Even though I know this to be true in the deepest part of me, I can’t tell you how I made it through to become my deepest, truest, most whole self, because I’m still right smack dab in the messy middle.  I haven’t come out the other side.  I’m not healed.  Nothing has been found.

But, I guess we are never really truly healed, only healing; never really truly found, only searching.

So, why am I writing this now?  Well, I have been holding all of this inside of me and as someone who listens to her body and her deepest knowing, I felt the pull (or is it a push?) today to not only say it, but to have it heard; to have it witnessed.

I need it to be witnessed that I loved my husband very much and still do, I just didn’t love us anymore.  The chasm between us kept growing and it got so big that nothing could be done to bridge it.

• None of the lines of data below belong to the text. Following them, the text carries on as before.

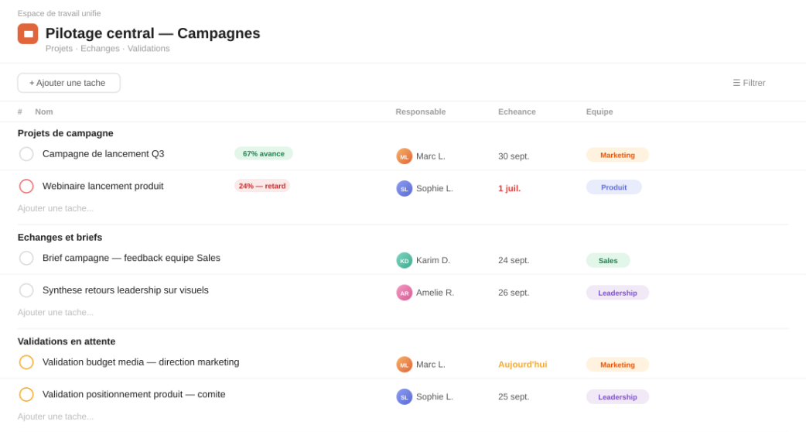Open the 67% avance progress badge

(264, 154)
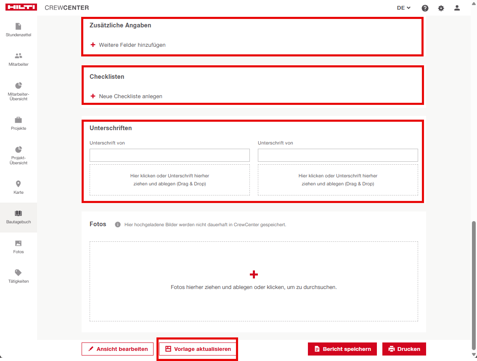Viewport: 477px width, 361px height.
Task: Open the settings gear icon
Action: (441, 8)
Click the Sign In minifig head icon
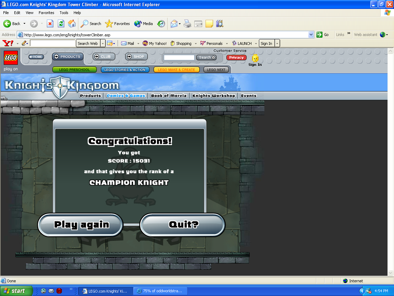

I need it to be witnessed that within the rubble of my marriage, I fell in love with someone with an enormous heart who brought me back to life in so many ways and dislodged parts of me that I never knew I needed to heal, and may never have had the chance to heal without his presence in my life, a presence I miss immensely.

I need it to be witnessed that even though I put on a strong, brave front, I’m deeply sad and desperately struggling.

I need it to be witnessed that even though I fail daily and make mistakes by the minute, I’m working really, really hard to become a better mom.

But most of all, I need it to be witnessed that I’m doing the best I can to remember my deepest, truest, most whole self.

Or as Emily Dickinson said (and is also the quote at the beginning of Maggie Smith’s new memoir):

I am out with lanterns, looking for myself.